I carried you in the deepest part of my heart
kept you close, and never showed another your name
I told myself stories about the ways in which we were the same
Sat on your stoop with gifts, and roses
Posing for you, proving to you I’d never leave your side again.
But trust is a silly game, one that can’t be won.
It is only found within the rivers of my own veins
Within the keys to my own soul, within the bright codes of the sun.
I question whether you cared for me at all
I question if I was a fool for showing my own love by giving you so much time and space
For thinking if I waited another year for you to communicate
That the tense energy between us would fade away…
I was just an annoying little kid who wanted to play
and you were the older girl at recess who had to have things your way.
I don’t blame you, or the sickness eating your light.
I find that the only constant in this life is change.
And anyway, it is not something to think about anymore,
for it makes no logical sense in the world I live in.
So I give in
to the unknown, and to all the parts of you that you are not obligated to show me.
No taking pity on me, say you love my voice and then cut my throat.

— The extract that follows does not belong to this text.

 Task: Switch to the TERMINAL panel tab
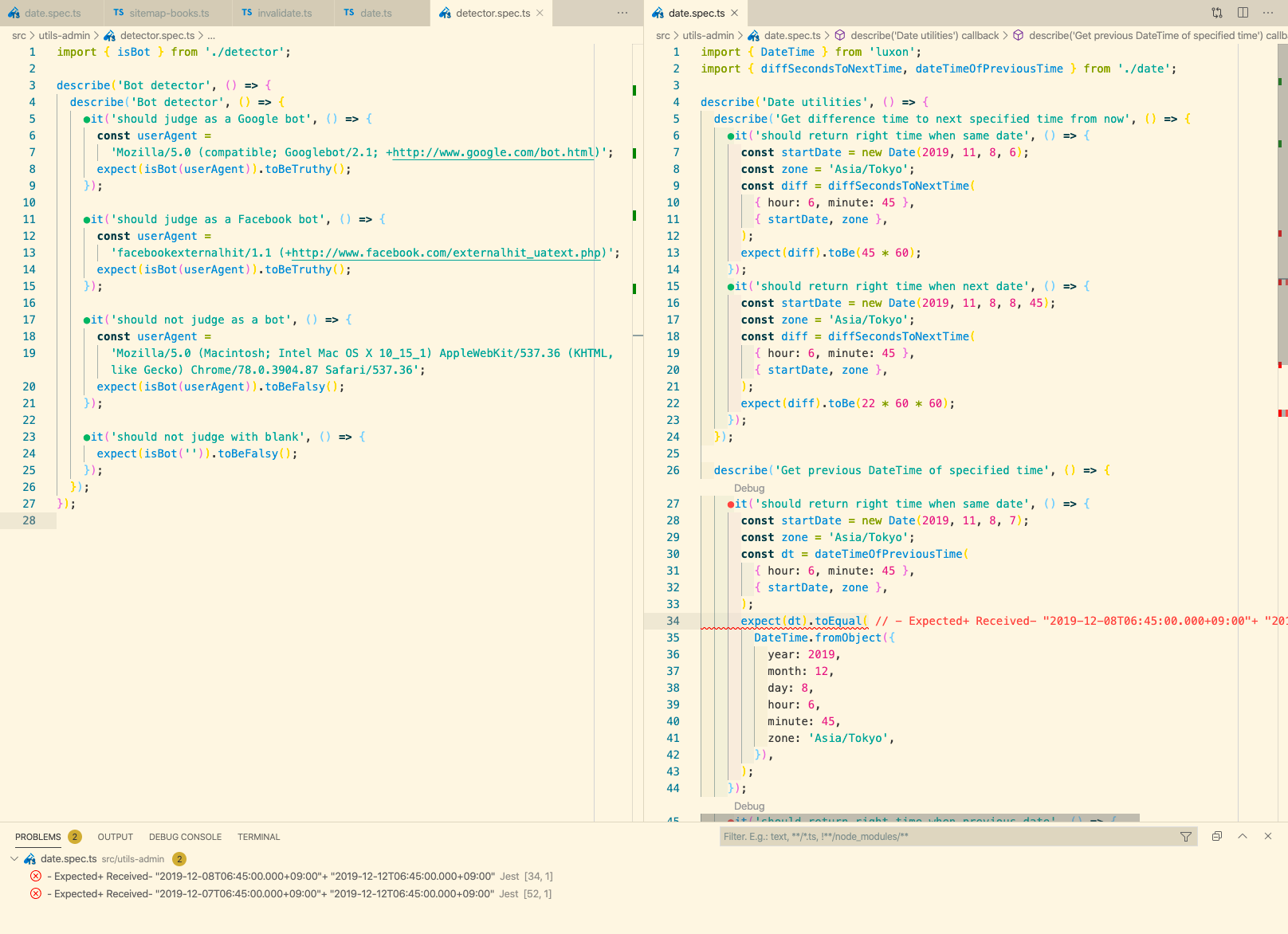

Say that things are gonna be okay, then block me on your phone.
Say that catching up with me would be great, then throw our friendship away
in a short email while I’m sitting at the ocean alone.
I know it’s nothing personal, that you’re a ticking time bomb
just trying to figure out the chaos you hold in your own home.
Now I run circles in my head, and sit in other’s arms,
trying to fit the pieces together of what’s really been going on.
Regardless of anything between us,
it all just must have been something I was never meant to understand.